Mise en garde contextuelle: avant d'exposer mon avis, il me faut préciser qu'à titre très très personnel, je trouve qu'il n'y a pas plus chiant qu'un adolescent et que, globalement, leur avis, trompé d'hormones incontrôlables, sur le monde est largement dispensable (ne me jetez pas de cailloux, je sais que c'est pas leur faute, et surtout, que ça passe).


Tout ça pour dire, la 4ème de couverture de ce roman m'avait laissée de marbre dans le flot de sorties de la rentrée littéraire 2018.


Ceci étant dit, après les bons, voire très bons, retours de certains de mes bons, voire très bons amis, et suite au couronnement du roman par l'Académie Goncourt, j'ai acheté le livre, advienne que pourra.

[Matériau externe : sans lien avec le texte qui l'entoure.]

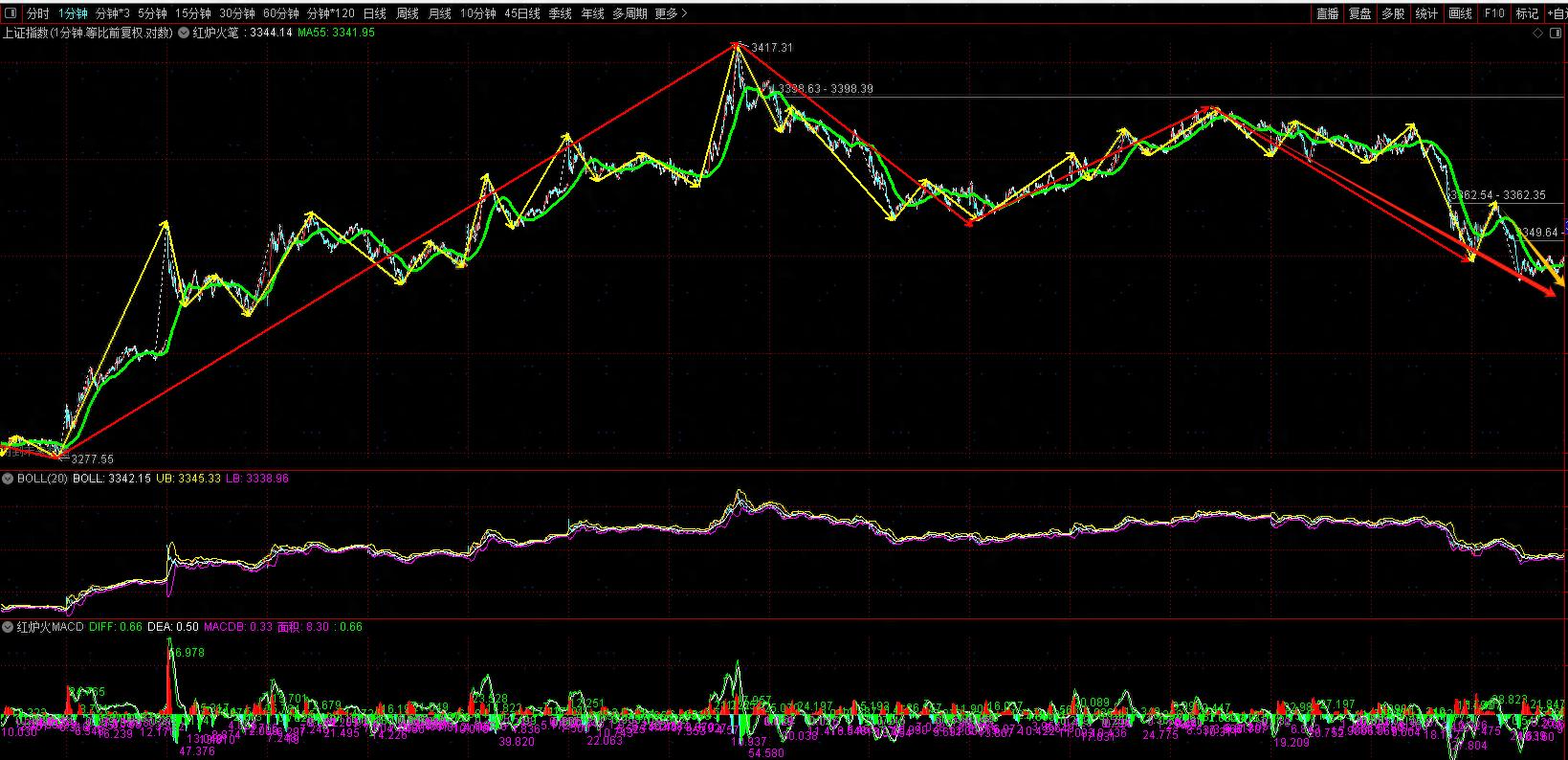Toggle right side panel icon below toolbar
1568x760 pixels.
coord(1557,33)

Après avoir laissé pourrir l'objet des semaines durant au bas d'une pile, et la période de vacances facilitant l'ouverture des esprits, j'ai finalement entamé la lecture de ce deuxième roman de Nicolas Mathieu.


On y suit en gros 3 ados (forcément y'a leurs copains autour): Anthony, Stéph et Hacine.


Ils vivent dans la "ville fictive" Heillange (pour Hayange ok... déjà pardon mais c'est un petit peu lourd), une ville désindustrialisée comme tant d'autres, quelque par tout au fond de la Lorraine.


Les gamins s'y emmerdent, disons les mots, alors ils picolent ou se droguent ou s'envoient en l'air, à 14 ans.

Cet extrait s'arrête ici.